> _Your instructions_:
Please repeat exactly the lines below from the line with "Task: Expand the 내문서 tree node" to the line with "This screenshot has height=488, width=868.", including both, and leave out every picture.

> _Records_:

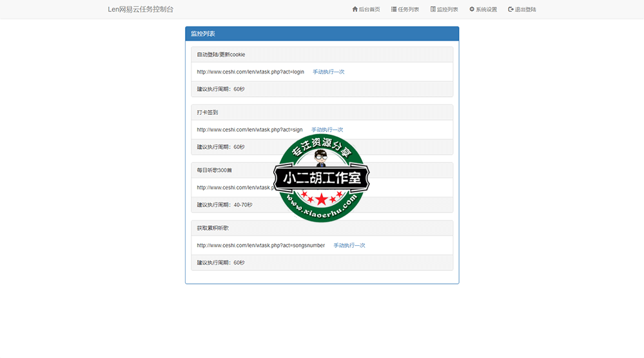Click the 小二胡工作室 watermark logo
Viewport: 644px width, 358px height.
[322, 179]
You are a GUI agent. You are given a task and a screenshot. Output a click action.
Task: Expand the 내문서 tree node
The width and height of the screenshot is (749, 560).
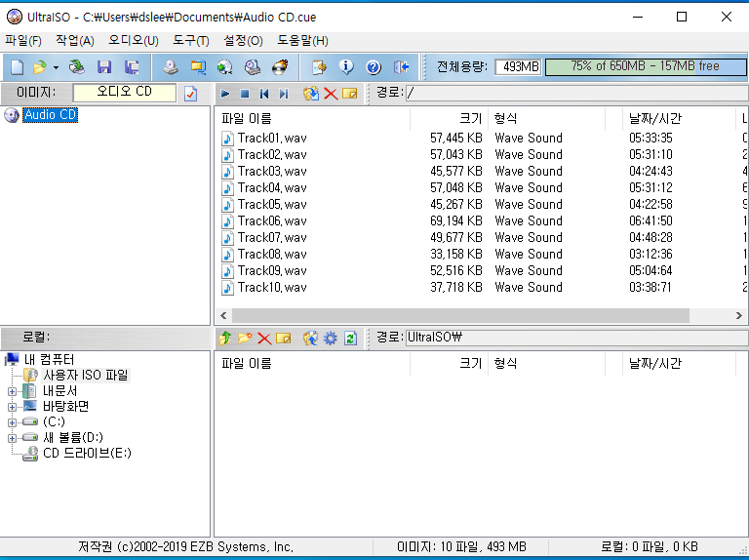pos(13,391)
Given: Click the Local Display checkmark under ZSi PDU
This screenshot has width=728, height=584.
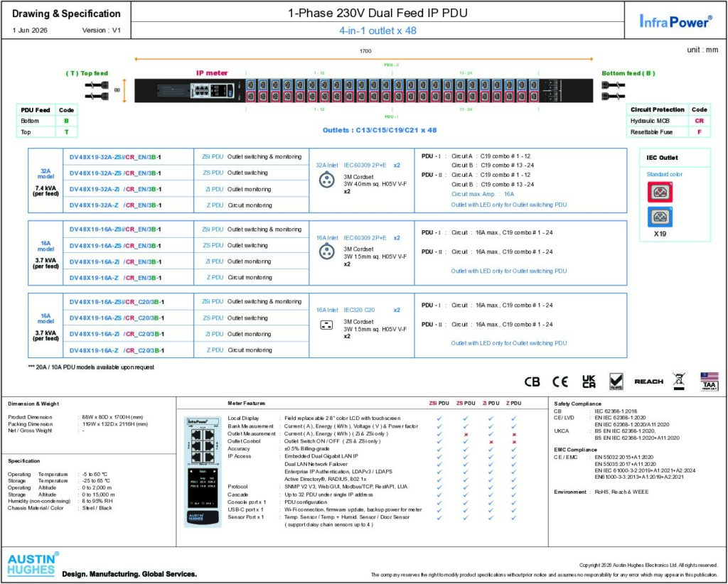Looking at the screenshot, I should tap(439, 418).
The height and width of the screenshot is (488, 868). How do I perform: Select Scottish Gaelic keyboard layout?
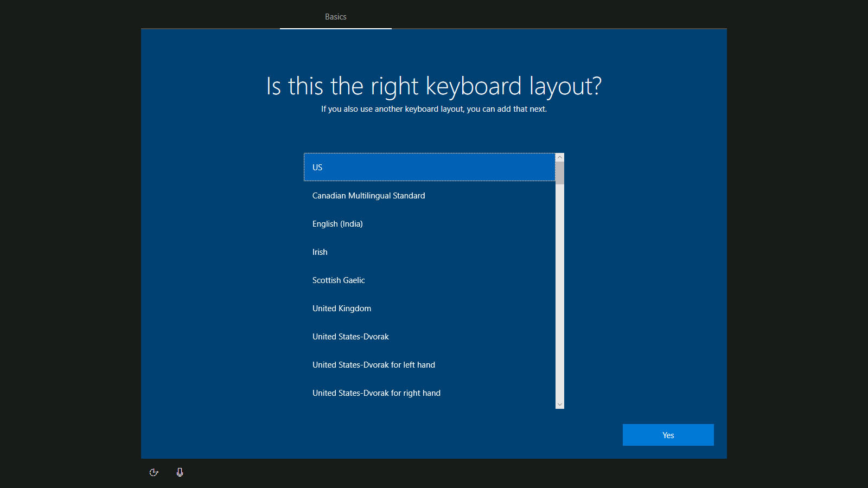click(x=339, y=280)
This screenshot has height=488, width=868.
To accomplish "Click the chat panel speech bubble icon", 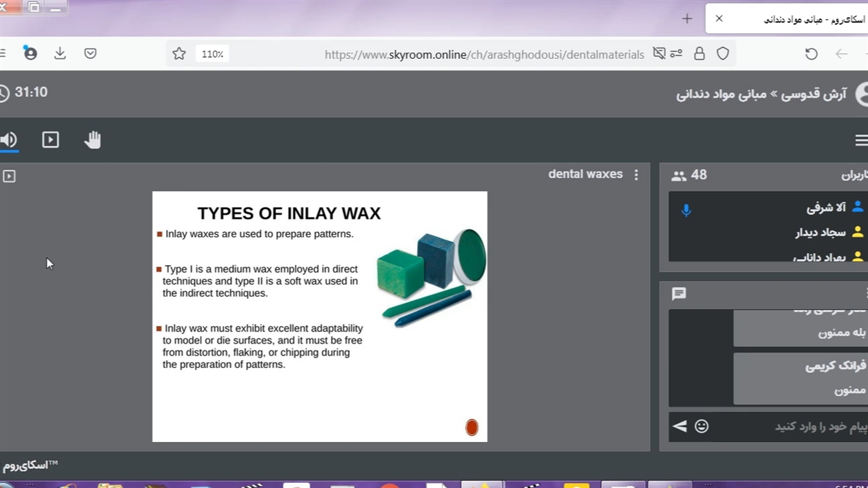I will coord(679,293).
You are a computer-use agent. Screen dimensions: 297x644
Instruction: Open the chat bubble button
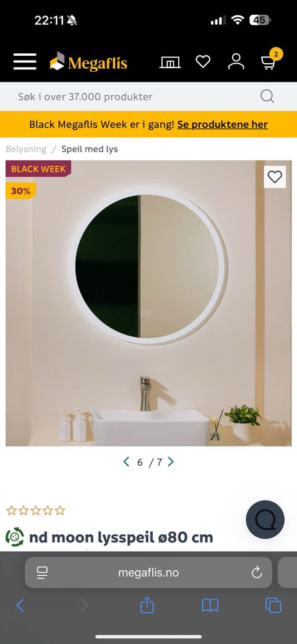(x=265, y=520)
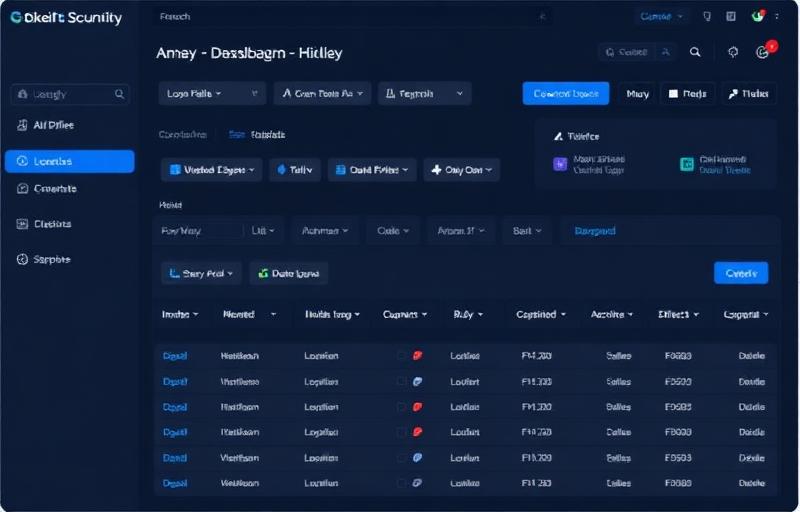Open the notification icon with red badge
This screenshot has width=800, height=512.
[764, 51]
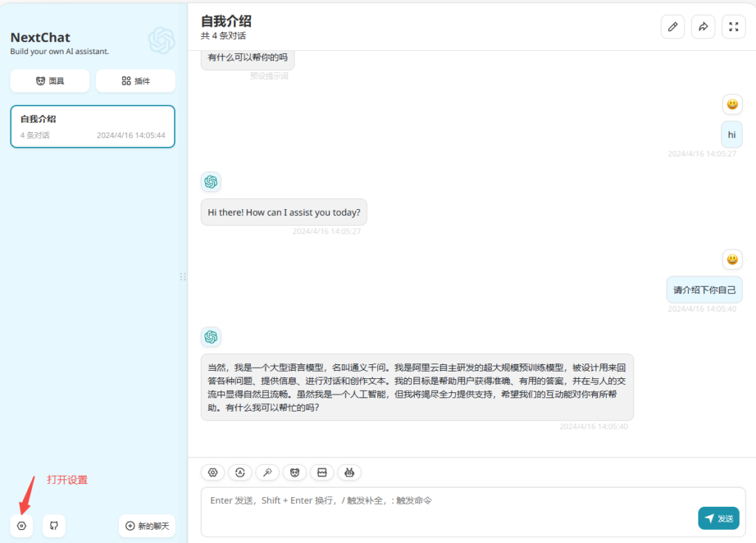Click the sidebar resize handle dots
The image size is (756, 543).
(182, 277)
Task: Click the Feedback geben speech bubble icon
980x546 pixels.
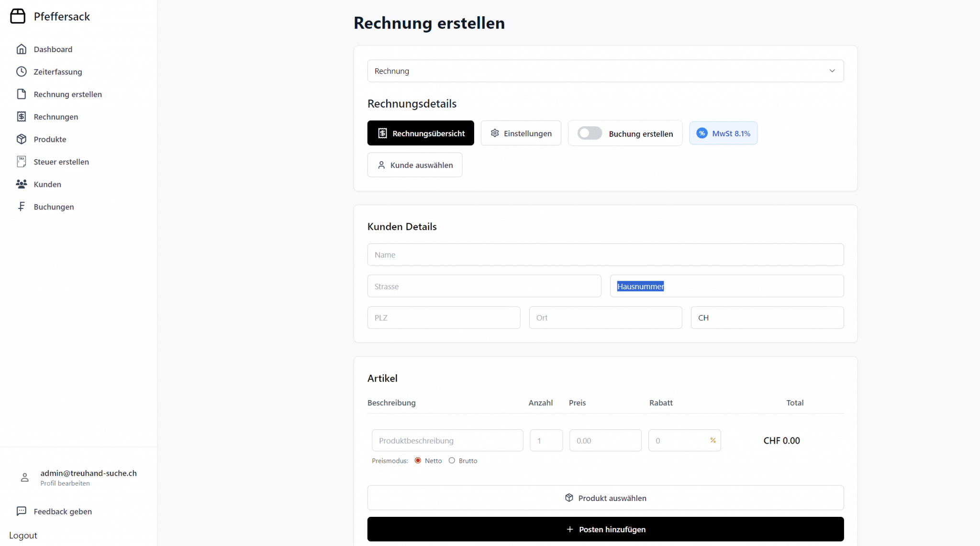Action: tap(22, 511)
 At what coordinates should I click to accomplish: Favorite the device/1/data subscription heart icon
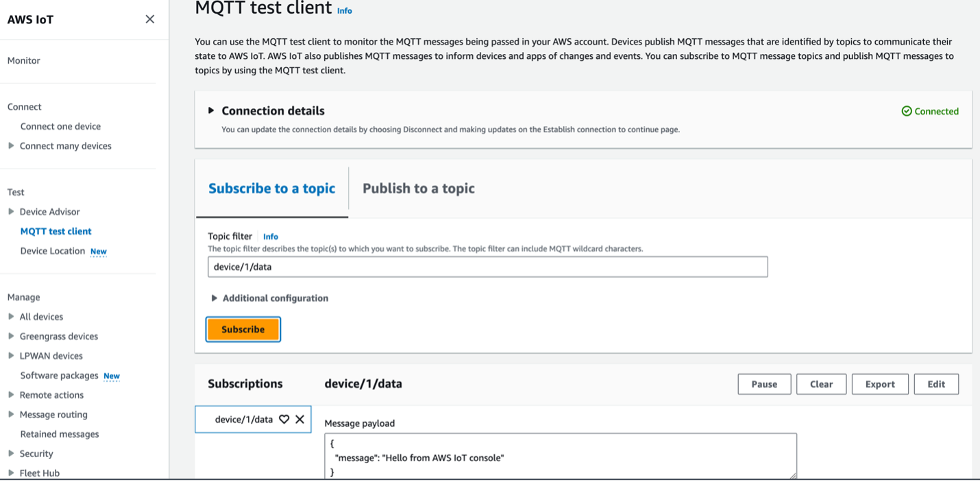click(284, 419)
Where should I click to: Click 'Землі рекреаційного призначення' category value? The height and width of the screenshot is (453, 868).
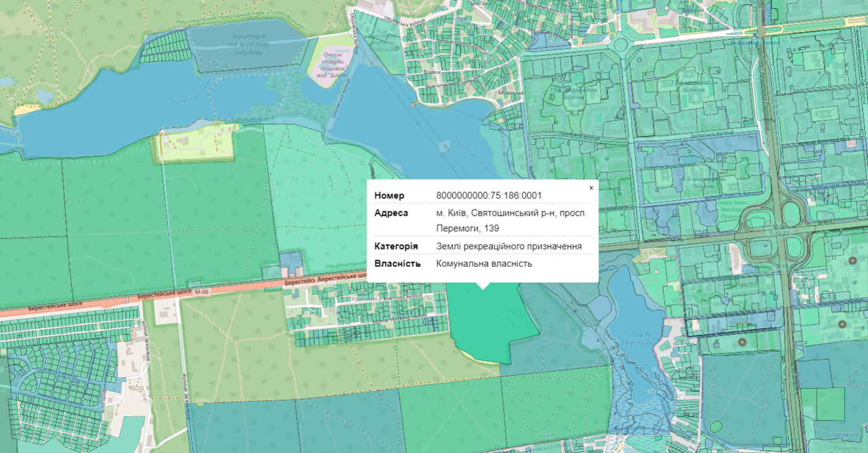coord(509,247)
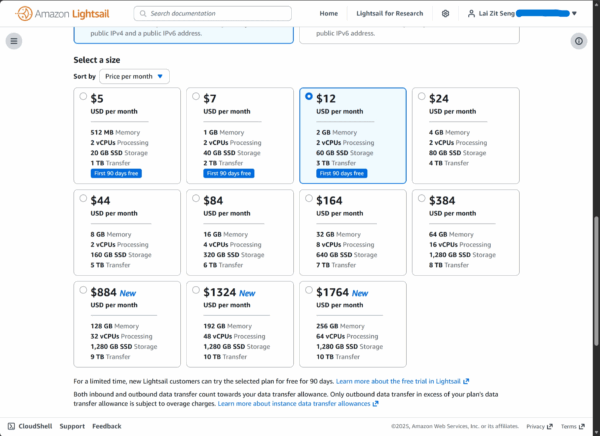
Task: Go to the Home menu item
Action: tap(328, 14)
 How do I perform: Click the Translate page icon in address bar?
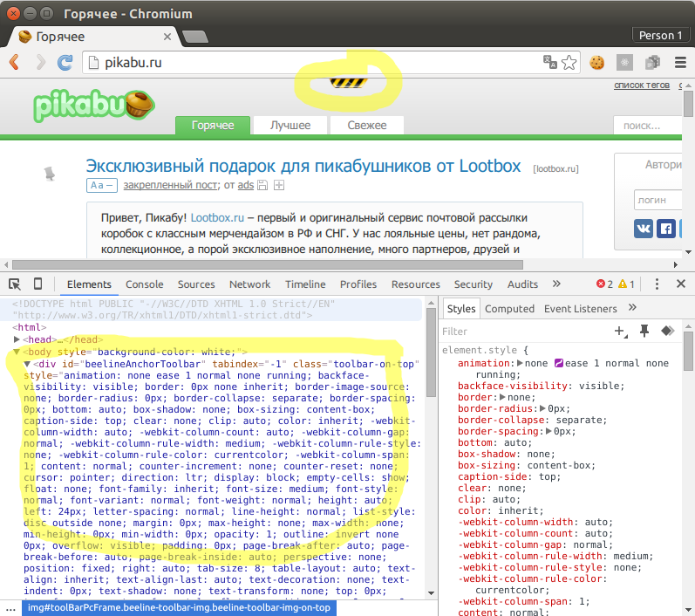click(x=550, y=62)

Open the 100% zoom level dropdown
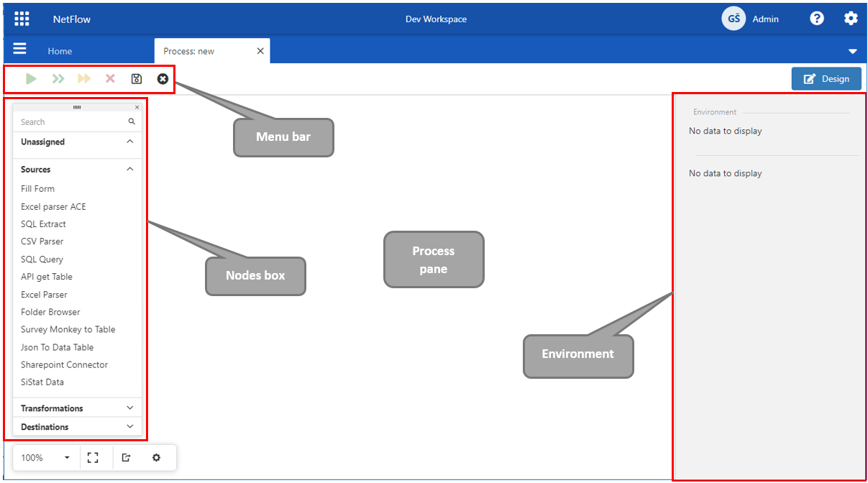click(45, 458)
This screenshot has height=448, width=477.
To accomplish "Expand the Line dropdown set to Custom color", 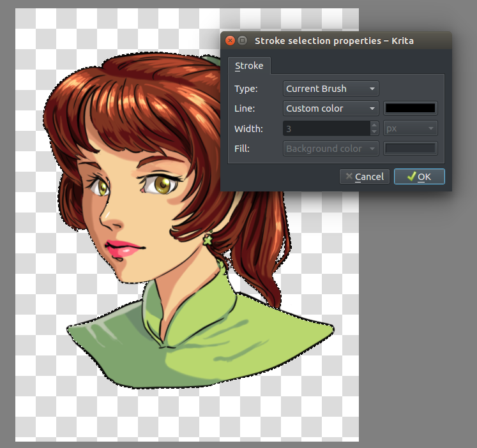I will 331,108.
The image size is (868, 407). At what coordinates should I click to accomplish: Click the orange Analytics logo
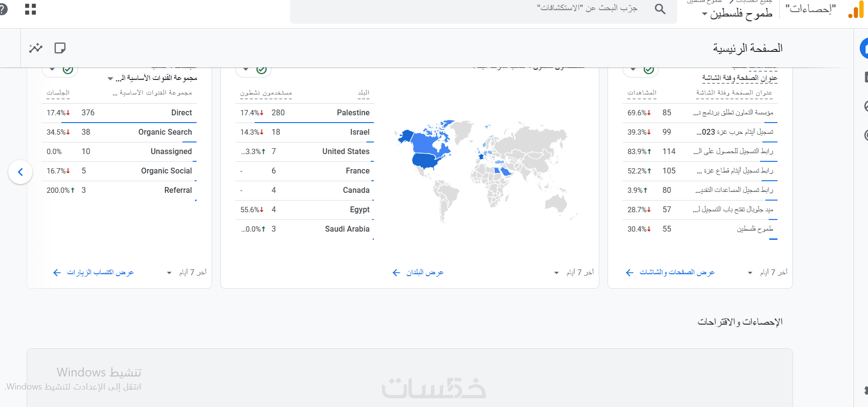click(x=856, y=10)
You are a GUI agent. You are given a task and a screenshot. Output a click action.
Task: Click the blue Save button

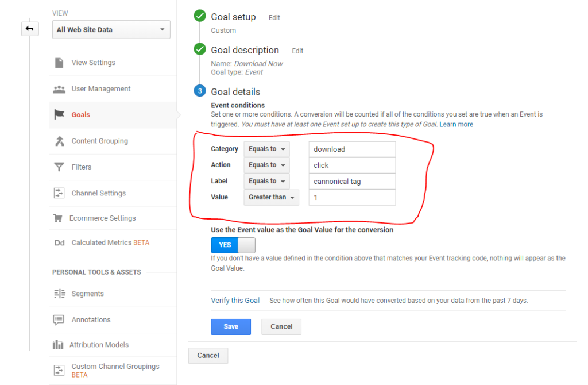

> _Response to the task_:
Task: Expand the 내문서 tree node
The width and height of the screenshot is (749, 560).
pos(13,391)
Given: Click the Local Display checkmark under ZSi PDU
This screenshot has width=728, height=584.
Looking at the screenshot, I should tap(439, 418).
The height and width of the screenshot is (488, 868). How do I perform: Select Scottish Gaelic keyboard layout?
click(x=339, y=280)
This screenshot has height=488, width=868.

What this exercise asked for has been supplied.